• What the exercise asks
Output the lines from the first one through the line containing "Looking at the screenshot, I should [x=10, y=12].", both included, as a Markdown table with the columns No. and Text. Leave out blank lines.

·····

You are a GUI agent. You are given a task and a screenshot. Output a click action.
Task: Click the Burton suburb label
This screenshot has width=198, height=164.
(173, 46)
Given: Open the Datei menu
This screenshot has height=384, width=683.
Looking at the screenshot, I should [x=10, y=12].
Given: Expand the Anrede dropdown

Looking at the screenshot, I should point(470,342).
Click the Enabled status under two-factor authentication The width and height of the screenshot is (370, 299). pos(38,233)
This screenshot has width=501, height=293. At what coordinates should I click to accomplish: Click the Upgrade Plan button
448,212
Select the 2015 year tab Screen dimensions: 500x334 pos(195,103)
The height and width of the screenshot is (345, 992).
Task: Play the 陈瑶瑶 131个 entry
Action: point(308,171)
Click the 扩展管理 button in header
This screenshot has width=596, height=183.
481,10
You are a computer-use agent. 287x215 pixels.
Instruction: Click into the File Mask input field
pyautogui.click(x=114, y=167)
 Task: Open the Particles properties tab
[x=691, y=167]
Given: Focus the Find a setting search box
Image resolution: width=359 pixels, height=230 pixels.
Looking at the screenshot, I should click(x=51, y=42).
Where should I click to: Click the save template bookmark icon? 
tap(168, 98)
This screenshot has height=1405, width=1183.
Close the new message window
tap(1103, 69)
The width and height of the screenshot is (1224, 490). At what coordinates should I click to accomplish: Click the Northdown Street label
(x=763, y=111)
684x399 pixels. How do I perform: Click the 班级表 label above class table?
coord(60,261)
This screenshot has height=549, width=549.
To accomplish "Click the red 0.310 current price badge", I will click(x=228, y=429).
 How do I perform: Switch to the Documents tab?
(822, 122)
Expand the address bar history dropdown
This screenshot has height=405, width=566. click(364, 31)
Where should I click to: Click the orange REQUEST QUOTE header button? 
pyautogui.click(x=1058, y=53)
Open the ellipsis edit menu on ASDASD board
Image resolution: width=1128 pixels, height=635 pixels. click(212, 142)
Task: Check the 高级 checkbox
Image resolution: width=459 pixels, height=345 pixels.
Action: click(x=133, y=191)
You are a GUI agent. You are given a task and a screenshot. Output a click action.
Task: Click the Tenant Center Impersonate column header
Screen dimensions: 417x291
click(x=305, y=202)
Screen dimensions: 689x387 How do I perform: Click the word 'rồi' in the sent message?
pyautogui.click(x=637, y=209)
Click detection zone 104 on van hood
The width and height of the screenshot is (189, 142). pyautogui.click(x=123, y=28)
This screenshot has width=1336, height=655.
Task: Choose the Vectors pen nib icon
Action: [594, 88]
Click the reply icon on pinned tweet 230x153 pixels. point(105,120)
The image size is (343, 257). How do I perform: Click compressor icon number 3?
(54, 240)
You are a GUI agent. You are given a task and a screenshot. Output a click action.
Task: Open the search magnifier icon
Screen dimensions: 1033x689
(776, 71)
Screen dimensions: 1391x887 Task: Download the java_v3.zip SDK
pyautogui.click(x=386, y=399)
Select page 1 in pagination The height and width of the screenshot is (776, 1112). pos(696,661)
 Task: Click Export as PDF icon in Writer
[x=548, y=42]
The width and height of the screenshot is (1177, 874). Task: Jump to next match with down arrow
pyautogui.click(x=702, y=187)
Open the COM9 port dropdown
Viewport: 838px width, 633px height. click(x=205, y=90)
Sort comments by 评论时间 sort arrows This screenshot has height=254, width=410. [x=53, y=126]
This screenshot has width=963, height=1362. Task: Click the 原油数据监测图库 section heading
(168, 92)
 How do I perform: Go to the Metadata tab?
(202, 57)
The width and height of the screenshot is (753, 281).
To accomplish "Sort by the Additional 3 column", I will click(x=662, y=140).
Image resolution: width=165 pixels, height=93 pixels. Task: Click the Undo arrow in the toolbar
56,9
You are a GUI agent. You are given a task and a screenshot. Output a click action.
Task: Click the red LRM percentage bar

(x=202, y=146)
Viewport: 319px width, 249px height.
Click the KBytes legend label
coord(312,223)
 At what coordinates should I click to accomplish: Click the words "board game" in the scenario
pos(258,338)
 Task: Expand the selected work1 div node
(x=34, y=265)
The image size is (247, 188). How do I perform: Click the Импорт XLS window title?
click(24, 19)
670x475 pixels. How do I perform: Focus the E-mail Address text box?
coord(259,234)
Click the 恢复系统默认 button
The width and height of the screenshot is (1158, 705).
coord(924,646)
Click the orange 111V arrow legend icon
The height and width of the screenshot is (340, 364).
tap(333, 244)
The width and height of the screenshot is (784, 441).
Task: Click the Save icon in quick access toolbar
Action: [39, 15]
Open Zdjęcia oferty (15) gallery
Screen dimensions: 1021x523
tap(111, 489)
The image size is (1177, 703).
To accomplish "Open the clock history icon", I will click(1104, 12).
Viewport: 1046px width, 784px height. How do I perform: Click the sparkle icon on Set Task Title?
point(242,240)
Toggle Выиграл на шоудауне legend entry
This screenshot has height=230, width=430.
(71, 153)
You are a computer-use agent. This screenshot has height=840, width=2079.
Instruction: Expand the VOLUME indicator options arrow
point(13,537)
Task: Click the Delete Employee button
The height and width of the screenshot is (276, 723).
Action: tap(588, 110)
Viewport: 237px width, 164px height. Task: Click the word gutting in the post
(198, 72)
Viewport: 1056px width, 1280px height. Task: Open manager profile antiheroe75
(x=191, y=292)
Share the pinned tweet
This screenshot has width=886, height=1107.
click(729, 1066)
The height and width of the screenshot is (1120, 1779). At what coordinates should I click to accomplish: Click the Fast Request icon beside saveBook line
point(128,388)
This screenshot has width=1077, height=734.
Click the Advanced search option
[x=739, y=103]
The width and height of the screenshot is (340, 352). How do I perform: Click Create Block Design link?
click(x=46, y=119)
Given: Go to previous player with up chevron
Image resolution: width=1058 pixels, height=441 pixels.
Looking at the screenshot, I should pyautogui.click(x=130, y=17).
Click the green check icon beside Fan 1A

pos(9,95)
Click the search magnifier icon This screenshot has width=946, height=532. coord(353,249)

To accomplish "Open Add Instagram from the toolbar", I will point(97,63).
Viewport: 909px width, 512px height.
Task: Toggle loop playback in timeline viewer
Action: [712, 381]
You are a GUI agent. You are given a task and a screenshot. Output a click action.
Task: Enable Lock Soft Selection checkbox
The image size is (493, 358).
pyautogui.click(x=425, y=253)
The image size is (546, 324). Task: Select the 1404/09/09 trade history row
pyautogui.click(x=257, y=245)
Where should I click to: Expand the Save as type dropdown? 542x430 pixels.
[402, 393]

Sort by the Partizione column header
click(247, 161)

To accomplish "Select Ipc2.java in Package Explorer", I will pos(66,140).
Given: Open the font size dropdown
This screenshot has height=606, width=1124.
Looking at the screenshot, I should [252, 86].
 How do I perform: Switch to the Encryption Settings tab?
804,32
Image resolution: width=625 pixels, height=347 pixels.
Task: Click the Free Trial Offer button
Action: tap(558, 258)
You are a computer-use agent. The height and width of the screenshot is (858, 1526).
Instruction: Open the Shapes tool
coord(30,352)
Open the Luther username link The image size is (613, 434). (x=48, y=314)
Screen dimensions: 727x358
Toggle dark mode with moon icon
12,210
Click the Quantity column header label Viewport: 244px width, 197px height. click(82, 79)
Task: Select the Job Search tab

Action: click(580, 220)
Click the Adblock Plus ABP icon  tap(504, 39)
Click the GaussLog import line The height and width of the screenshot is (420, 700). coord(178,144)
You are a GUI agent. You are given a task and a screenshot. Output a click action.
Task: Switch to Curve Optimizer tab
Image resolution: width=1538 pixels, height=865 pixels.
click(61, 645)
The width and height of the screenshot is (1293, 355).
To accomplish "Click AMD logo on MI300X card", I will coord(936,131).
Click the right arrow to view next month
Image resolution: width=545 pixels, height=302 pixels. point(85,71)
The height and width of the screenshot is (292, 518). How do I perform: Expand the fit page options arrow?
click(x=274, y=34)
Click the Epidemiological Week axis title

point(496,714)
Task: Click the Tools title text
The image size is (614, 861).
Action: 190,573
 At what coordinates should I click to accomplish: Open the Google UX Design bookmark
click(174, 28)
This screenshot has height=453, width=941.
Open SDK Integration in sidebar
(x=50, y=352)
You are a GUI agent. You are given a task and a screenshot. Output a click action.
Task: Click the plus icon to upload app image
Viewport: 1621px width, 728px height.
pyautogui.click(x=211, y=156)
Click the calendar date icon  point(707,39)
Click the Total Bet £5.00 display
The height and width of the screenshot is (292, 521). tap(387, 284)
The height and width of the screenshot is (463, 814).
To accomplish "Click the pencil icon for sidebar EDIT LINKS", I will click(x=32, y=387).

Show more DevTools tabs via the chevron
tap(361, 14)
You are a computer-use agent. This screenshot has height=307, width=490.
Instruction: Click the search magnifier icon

·····

• Output of the task
| No. | Text |
|---|---|
| 1 | You are a GUI agent. You are given a task and a screenshot. Output a click action. |
| 2 | Task: Click the Burton suburb label |
| 3 | This screenshot has width=198, height=164. |
| 4 | (173, 46) |
| 5 | Given: Open the Datei menu |
| 6 | This screenshot has height=384, width=683. |
| 7 | Looking at the screenshot, I should [x=10, y=12]. |